Alle (und alte) Schichten werden gelöst

Ich befinde mich immer noch in einem ganz neuen Feld, einem Feld, was sich heute morgen plötzlich auftat. Eigentlich sollte dieser Text die Überschrift bekommen: „Angst vor der Leere“. Doch bevor ich auch nur ein Wort schreiben und erklären konnte, was ich damit meine und wie sich diese Angst anfühlt, überschlugen sich die Ereignisse.

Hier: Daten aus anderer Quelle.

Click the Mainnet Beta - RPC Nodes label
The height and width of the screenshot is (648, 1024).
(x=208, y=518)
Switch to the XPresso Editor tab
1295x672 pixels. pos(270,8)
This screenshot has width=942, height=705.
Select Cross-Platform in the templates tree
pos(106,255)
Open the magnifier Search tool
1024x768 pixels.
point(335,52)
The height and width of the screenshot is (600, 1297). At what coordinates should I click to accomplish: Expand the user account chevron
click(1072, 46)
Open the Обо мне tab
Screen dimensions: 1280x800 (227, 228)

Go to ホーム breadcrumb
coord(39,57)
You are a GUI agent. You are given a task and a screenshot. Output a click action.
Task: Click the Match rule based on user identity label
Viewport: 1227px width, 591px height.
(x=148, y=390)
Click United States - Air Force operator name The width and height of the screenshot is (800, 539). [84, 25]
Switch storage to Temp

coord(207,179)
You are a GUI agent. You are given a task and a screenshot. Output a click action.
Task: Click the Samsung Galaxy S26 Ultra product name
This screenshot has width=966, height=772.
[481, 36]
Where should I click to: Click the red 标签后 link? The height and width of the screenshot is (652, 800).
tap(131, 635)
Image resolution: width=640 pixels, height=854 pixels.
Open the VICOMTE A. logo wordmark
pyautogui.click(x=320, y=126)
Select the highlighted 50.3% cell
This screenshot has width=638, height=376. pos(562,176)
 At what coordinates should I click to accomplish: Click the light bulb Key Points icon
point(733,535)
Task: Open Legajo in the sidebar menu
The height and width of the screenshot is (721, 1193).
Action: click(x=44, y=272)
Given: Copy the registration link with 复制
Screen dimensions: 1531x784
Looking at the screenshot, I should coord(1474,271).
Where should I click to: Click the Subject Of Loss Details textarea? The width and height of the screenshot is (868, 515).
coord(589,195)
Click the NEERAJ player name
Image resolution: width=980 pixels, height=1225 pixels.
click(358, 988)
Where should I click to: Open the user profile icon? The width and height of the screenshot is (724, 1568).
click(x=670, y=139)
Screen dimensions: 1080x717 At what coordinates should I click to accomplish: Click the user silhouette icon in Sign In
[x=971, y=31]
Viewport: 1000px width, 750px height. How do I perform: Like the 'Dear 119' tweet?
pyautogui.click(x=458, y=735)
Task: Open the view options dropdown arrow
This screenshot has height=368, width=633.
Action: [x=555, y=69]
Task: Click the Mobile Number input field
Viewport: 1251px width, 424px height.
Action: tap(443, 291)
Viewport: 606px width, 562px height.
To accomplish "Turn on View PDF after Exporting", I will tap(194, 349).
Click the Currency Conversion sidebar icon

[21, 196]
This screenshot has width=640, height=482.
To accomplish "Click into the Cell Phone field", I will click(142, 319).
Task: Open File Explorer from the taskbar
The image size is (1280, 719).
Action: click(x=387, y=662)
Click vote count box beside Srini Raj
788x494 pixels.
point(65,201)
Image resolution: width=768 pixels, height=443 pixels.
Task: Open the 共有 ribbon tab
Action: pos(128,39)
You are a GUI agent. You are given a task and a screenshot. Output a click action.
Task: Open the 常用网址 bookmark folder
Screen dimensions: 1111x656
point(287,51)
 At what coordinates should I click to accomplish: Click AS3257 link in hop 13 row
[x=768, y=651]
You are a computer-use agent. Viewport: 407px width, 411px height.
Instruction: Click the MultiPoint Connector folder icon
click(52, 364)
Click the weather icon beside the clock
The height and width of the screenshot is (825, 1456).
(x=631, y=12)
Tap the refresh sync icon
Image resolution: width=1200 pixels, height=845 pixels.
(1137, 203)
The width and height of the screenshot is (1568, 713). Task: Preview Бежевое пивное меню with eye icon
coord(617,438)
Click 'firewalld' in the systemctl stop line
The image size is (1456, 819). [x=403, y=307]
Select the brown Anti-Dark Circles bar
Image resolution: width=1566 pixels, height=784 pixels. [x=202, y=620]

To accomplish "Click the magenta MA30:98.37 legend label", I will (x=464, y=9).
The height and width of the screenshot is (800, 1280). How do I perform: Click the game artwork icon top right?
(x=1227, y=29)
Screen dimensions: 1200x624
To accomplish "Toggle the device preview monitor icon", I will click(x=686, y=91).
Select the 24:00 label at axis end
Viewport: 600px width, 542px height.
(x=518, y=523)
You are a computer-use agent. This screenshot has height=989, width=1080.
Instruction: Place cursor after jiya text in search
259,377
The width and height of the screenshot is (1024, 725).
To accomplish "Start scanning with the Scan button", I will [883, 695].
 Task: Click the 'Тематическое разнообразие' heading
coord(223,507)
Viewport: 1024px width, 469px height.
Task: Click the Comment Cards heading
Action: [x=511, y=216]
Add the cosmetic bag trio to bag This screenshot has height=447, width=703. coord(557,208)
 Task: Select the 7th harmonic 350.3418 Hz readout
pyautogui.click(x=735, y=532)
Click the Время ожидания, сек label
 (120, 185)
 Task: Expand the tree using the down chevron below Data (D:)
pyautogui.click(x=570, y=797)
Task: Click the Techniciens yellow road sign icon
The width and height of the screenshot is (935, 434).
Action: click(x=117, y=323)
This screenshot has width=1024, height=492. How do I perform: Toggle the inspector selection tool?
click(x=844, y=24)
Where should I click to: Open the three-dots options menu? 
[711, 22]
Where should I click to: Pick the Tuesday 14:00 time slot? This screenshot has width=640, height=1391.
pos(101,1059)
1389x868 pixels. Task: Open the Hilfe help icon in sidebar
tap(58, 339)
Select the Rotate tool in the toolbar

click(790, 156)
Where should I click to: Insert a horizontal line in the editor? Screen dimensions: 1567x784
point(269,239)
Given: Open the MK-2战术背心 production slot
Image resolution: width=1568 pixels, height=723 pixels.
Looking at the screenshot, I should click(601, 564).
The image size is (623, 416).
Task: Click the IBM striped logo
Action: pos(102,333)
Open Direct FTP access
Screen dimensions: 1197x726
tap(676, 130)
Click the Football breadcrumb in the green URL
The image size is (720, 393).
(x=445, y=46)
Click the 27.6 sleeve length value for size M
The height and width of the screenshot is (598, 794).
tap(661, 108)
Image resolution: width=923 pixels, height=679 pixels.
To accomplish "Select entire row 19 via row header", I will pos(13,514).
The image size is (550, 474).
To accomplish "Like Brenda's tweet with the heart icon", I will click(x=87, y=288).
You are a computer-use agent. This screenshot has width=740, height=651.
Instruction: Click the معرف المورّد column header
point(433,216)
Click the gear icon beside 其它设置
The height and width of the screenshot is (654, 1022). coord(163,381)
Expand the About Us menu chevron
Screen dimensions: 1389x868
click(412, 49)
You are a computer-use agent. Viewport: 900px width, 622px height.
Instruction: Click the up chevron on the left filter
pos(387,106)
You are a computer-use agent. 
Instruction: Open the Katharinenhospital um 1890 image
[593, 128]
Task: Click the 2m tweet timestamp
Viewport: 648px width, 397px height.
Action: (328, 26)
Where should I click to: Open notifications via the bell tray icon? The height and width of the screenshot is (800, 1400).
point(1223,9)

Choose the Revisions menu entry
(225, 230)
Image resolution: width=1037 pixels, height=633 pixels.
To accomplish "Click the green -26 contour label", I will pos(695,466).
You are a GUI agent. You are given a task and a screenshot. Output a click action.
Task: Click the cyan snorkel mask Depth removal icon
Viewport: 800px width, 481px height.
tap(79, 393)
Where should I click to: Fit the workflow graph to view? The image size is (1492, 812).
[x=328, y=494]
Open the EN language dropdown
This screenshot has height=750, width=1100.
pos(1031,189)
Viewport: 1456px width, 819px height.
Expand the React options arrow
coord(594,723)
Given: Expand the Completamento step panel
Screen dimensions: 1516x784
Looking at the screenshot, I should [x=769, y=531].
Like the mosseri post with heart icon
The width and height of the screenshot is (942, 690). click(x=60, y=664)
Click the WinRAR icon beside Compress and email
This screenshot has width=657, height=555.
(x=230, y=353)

Die Energien des Neumondes, der Sonnenfinsternis und der derzeitigen Welle bringen es wohl mit sich, dass es hinab in die Tiefe geht. Das wusste und ahnte ich schon, bevor es geschah. Gestern spürte ich nur körperliche Symptome wie Müdigkeit, innere Unruhe, Schwindel und allgemeines K.o.-Sein (obwohl diese seit Tagen zunehmen und ein wenig einschränken). Heute dagegen fegte eine Art Wirbelsturm durch mein System und riß ein Loch nach dem anderen in die bis dahin über mir hängende Wolkendecke. Dieses Bild zeigt sehr schön, wie ich mich fühlte. Denn seit Tagen war es ein eingeschränktes Dasein, eine Art Enge, irgendwie war mir, als ob ich mich in Strukturen verfangen hatte, von denen ich meinte, sie seien richtig. Dann versuchte ich, meinen Wünschen und Sehnsüchten zu folgen und freute mich schon, dass dem entsprochen wurde und sich sofort Lösungen zeigten (hier bzgl. eines weiteren Wohnungswechsels). Doch heute wurde mir bewusst, dass ich aufgeben darf, dass es das nicht ist, dass da viel größere Sachen am laufen sind.